### What this task involves
Return the lines below exactly, starting with the line that contains "Image resolution: width=640" and stopping after the last line.

<<<<

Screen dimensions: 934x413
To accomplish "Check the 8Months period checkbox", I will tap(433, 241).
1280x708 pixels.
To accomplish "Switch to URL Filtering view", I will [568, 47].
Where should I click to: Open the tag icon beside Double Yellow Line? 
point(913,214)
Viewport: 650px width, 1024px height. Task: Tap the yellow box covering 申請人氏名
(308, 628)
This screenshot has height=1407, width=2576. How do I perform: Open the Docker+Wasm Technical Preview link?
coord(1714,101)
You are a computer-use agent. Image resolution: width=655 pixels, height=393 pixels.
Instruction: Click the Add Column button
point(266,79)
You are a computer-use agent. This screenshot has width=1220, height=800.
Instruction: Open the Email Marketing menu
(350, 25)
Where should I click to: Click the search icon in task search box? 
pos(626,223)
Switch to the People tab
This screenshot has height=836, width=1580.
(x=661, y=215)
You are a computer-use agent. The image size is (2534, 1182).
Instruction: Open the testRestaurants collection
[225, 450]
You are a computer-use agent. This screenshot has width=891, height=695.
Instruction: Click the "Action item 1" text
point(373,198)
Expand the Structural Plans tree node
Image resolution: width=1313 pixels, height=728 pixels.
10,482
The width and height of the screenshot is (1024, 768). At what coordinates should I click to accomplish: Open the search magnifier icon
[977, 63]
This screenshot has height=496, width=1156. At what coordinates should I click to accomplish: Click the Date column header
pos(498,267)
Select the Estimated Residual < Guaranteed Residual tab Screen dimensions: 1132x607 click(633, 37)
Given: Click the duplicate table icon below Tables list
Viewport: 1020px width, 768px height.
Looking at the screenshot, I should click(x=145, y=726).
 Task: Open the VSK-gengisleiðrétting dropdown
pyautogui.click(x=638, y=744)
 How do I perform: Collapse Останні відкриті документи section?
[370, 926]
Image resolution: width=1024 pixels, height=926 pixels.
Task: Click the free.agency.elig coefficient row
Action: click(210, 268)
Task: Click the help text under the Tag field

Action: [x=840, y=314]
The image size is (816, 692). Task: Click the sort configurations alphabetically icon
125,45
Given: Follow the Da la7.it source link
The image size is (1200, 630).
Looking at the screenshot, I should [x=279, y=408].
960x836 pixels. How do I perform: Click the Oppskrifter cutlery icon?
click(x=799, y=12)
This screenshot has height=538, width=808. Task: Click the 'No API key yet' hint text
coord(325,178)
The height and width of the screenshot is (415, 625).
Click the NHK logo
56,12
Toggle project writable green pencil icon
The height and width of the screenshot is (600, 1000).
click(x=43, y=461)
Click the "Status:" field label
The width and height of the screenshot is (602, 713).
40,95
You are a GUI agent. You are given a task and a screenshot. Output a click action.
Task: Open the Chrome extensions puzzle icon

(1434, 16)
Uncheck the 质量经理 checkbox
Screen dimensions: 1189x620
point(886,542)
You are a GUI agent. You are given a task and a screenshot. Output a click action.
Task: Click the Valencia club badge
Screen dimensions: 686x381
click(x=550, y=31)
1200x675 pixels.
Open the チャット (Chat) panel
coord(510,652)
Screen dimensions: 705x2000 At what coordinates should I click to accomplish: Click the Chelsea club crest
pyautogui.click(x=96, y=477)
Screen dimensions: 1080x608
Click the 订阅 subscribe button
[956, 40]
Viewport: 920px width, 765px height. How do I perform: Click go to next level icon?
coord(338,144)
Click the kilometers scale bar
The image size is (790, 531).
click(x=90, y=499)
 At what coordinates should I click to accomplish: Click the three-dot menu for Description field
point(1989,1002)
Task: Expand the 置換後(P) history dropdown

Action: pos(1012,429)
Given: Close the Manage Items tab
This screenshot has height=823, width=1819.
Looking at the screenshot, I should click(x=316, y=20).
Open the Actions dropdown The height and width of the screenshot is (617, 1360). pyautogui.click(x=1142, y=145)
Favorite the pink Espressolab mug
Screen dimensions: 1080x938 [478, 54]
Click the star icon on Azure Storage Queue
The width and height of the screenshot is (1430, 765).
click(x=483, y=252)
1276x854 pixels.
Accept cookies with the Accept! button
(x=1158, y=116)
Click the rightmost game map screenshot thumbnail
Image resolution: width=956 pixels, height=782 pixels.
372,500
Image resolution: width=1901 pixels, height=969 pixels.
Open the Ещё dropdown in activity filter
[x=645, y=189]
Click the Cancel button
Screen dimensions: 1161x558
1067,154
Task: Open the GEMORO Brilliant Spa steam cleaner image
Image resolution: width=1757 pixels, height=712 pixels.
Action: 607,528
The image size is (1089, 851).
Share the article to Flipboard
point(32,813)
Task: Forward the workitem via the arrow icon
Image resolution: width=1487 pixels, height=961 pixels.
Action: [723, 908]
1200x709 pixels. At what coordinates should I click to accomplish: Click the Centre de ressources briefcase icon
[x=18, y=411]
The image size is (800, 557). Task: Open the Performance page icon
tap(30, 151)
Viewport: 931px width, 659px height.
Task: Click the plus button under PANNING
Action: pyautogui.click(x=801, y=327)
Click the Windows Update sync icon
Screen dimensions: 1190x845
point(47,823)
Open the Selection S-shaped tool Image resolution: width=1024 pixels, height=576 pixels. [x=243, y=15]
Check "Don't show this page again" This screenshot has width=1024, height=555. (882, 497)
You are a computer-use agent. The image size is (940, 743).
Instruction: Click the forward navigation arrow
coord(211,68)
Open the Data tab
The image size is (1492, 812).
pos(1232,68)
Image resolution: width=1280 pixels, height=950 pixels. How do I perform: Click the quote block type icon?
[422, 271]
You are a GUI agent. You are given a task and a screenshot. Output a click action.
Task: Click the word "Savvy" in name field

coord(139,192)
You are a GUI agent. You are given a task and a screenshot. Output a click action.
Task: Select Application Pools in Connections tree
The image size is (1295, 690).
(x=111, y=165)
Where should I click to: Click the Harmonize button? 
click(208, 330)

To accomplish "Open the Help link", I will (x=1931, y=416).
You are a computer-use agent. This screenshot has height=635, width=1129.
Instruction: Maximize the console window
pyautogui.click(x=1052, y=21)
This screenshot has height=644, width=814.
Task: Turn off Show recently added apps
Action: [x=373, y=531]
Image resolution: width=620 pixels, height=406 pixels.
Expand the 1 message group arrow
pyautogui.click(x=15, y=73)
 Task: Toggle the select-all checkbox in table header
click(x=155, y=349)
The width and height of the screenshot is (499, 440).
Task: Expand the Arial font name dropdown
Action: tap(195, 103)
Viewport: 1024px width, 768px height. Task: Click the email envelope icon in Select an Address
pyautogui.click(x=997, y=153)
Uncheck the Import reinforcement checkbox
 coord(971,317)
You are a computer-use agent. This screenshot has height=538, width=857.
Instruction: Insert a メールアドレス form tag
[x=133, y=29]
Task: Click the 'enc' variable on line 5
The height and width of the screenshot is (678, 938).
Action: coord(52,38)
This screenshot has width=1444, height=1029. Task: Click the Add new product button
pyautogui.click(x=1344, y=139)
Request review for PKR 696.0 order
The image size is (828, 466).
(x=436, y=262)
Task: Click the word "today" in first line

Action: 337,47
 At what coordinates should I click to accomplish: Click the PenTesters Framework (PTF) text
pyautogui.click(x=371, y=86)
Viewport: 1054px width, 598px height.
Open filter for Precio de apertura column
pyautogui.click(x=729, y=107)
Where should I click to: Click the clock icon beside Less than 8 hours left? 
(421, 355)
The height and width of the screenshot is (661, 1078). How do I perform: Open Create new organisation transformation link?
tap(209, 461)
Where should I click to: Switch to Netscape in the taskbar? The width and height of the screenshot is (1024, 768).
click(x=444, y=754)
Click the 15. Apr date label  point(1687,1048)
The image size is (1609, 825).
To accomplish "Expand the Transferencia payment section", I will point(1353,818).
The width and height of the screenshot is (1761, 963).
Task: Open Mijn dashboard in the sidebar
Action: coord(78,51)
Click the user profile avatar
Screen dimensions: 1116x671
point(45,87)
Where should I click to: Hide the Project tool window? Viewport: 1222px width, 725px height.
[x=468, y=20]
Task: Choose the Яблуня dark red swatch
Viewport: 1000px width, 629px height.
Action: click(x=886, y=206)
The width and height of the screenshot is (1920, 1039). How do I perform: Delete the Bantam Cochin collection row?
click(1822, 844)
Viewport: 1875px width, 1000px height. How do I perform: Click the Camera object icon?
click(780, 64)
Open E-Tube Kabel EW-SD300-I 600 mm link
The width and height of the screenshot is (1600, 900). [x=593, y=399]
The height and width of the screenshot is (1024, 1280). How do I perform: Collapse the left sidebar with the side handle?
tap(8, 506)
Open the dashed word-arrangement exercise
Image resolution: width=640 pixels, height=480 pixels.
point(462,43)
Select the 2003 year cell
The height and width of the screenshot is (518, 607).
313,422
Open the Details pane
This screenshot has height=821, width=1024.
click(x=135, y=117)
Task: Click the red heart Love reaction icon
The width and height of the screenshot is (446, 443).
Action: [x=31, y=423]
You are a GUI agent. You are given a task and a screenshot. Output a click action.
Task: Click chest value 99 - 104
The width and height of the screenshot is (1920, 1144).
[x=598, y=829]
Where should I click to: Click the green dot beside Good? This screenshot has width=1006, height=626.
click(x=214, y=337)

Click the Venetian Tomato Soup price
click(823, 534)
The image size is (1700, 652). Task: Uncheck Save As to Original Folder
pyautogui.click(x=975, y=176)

>>>>

### Exercise response
Image resolution: width=640 pixels, height=480 pixels.
point(462,43)
Select the 2003 year cell
The height and width of the screenshot is (518, 607).
313,422
Open the Details pane
This screenshot has height=821, width=1024.
click(x=135, y=117)
Task: Click the red heart Love reaction icon
The width and height of the screenshot is (446, 443).
Action: [x=31, y=423]
You are a GUI agent. You are given a task and a screenshot. Output a click action.
Task: Click chest value 99 - 104
The width and height of the screenshot is (1920, 1144).
[x=598, y=829]
Where should I click to: Click the green dot beside Good? This screenshot has width=1006, height=626.
click(x=214, y=337)

Click the Venetian Tomato Soup price
click(823, 534)
The image size is (1700, 652). Task: Uncheck Save As to Original Folder
pyautogui.click(x=975, y=176)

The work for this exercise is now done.